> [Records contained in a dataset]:
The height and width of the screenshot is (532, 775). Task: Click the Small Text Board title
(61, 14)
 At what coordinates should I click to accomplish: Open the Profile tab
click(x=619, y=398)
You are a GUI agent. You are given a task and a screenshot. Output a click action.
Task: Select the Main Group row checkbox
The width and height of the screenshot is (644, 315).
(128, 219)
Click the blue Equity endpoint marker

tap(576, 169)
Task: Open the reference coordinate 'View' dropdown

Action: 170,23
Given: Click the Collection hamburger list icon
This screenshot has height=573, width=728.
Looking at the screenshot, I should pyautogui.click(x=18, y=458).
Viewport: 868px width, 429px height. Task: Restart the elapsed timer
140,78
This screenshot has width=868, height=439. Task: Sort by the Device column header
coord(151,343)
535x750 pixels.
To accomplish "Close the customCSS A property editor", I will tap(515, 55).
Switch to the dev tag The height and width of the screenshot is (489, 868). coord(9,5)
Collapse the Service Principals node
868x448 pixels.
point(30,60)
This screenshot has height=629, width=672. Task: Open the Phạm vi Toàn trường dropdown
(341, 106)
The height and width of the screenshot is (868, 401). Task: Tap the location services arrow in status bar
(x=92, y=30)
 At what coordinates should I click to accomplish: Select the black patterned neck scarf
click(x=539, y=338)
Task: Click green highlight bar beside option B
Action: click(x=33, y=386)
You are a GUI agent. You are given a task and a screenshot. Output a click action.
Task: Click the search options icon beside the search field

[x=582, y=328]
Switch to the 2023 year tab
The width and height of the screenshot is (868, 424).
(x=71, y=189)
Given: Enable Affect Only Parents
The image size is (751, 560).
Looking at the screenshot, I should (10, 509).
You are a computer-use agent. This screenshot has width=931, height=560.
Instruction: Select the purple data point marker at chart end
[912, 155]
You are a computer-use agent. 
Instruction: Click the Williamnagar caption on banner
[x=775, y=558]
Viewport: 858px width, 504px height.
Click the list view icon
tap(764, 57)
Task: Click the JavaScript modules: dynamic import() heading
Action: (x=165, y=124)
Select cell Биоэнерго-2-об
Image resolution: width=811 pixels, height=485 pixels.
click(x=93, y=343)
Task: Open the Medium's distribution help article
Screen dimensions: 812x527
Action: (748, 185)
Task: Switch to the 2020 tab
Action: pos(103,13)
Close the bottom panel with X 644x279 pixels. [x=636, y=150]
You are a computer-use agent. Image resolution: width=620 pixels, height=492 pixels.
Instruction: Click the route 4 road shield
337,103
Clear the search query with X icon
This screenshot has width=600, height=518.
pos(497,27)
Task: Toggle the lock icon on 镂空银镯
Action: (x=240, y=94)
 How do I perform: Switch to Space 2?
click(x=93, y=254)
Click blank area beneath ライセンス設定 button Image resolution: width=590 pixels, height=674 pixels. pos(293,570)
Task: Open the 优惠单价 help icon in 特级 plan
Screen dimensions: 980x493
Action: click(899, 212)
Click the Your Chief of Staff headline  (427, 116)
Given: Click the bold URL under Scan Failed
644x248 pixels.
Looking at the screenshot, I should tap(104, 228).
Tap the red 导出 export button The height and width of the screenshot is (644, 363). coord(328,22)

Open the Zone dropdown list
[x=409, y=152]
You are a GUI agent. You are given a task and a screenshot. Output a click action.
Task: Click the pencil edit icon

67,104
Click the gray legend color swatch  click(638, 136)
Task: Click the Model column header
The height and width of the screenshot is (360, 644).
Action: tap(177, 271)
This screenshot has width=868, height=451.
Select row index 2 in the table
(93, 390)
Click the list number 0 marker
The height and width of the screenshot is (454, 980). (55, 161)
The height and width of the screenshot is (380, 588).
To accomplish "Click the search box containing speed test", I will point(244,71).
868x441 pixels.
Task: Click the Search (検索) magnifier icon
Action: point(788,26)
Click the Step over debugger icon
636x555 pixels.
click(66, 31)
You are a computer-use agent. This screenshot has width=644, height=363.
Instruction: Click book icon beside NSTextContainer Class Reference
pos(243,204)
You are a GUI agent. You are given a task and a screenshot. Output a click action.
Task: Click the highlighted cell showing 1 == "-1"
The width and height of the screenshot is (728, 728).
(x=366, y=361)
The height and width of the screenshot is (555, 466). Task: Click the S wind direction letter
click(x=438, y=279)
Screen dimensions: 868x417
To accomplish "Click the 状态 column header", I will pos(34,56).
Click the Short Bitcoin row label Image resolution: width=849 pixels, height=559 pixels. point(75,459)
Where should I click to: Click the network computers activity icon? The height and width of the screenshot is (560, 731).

> [Work instruction]: A faithful retyping of every entry above is the task.

> [Written response]:
The height and width of the screenshot is (532, 775). Task: Click the Small Text Board title
(61, 14)
 At what coordinates should I click to accomplish: Open the Profile tab
click(x=619, y=398)
You are a GUI agent. You are given a task and a screenshot. Output a click action.
Task: Select the Main Group row checkbox
The width and height of the screenshot is (644, 315).
(128, 219)
Click the blue Equity endpoint marker

tap(576, 169)
Task: Open the reference coordinate 'View' dropdown

Action: 170,23
Given: Click the Collection hamburger list icon
This screenshot has height=573, width=728.
Looking at the screenshot, I should pyautogui.click(x=18, y=458).
Viewport: 868px width, 429px height. Task: Restart the elapsed timer
140,78
This screenshot has width=868, height=439. Task: Sort by the Device column header
coord(151,343)
535x750 pixels.
To accomplish "Close the customCSS A property editor", I will tap(515, 55).
Switch to the dev tag The height and width of the screenshot is (489, 868). coord(9,5)
Collapse the Service Principals node
868x448 pixels.
point(30,60)
This screenshot has height=629, width=672. Task: Open the Phạm vi Toàn trường dropdown
(341, 106)
The height and width of the screenshot is (868, 401). Task: Tap the location services arrow in status bar
(x=92, y=30)
 At what coordinates should I click to accomplish: Select the black patterned neck scarf
click(x=539, y=338)
Task: Click green highlight bar beside option B
Action: click(x=33, y=386)
You are a GUI agent. You are given a task and a screenshot. Output a click action.
Task: Click the search options icon beside the search field

[x=582, y=328]
Switch to the 2023 year tab
The width and height of the screenshot is (868, 424).
(x=71, y=189)
Given: Enable Affect Only Parents
The image size is (751, 560).
Looking at the screenshot, I should (10, 509).
You are a computer-use agent. This screenshot has width=931, height=560.
Instruction: Select the purple data point marker at chart end
[912, 155]
You are a computer-use agent. 
Instruction: Click the Williamnagar caption on banner
[x=775, y=558]
Viewport: 858px width, 504px height.
Click the list view icon
tap(764, 57)
Task: Click the JavaScript modules: dynamic import() heading
Action: (x=165, y=124)
Select cell Биоэнерго-2-об
Image resolution: width=811 pixels, height=485 pixels.
click(x=93, y=343)
Task: Open the Medium's distribution help article
Screen dimensions: 812x527
Action: (748, 185)
Task: Switch to the 2020 tab
Action: pos(103,13)
Close the bottom panel with X 644x279 pixels. [x=636, y=150]
You are a computer-use agent. Image resolution: width=620 pixels, height=492 pixels.
Instruction: Click the route 4 road shield
337,103
Clear the search query with X icon
This screenshot has width=600, height=518.
pos(497,27)
Task: Toggle the lock icon on 镂空银镯
Action: (x=240, y=94)
 How do I perform: Switch to Space 2?
click(x=93, y=254)
Click blank area beneath ライセンス設定 button Image resolution: width=590 pixels, height=674 pixels. pos(293,570)
Task: Open the 优惠单价 help icon in 特级 plan
Screen dimensions: 980x493
Action: click(899, 212)
Click the Your Chief of Staff headline  (427, 116)
Given: Click the bold URL under Scan Failed
644x248 pixels.
Looking at the screenshot, I should tap(104, 228).
Tap the red 导出 export button The height and width of the screenshot is (644, 363). coord(328,22)

Open the Zone dropdown list
[x=409, y=152]
You are a GUI agent. You are given a task and a screenshot. Output a click action.
Task: Click the pencil edit icon

67,104
Click the gray legend color swatch  click(638, 136)
Task: Click the Model column header
The height and width of the screenshot is (360, 644).
Action: tap(177, 271)
This screenshot has width=868, height=451.
Select row index 2 in the table
(93, 390)
Click the list number 0 marker
The height and width of the screenshot is (454, 980). (55, 161)
The height and width of the screenshot is (380, 588).
To accomplish "Click the search box containing speed test", I will point(244,71).
868x441 pixels.
Task: Click the Search (検索) magnifier icon
Action: point(788,26)
Click the Step over debugger icon
636x555 pixels.
click(66, 31)
You are a computer-use agent. This screenshot has width=644, height=363.
Instruction: Click book icon beside NSTextContainer Class Reference
pos(243,204)
You are a GUI agent. You are given a task and a screenshot. Output a click action.
Task: Click the highlighted cell showing 1 == "-1"
The width and height of the screenshot is (728, 728).
(x=366, y=361)
The height and width of the screenshot is (555, 466). Task: Click the S wind direction letter
click(x=438, y=279)
Screen dimensions: 868x417
To accomplish "Click the 状态 column header", I will pos(34,56).
Click the Short Bitcoin row label Image resolution: width=849 pixels, height=559 pixels. point(75,459)
Where should I click to: Click the network computers activity icon? The height and width of the screenshot is (560, 731).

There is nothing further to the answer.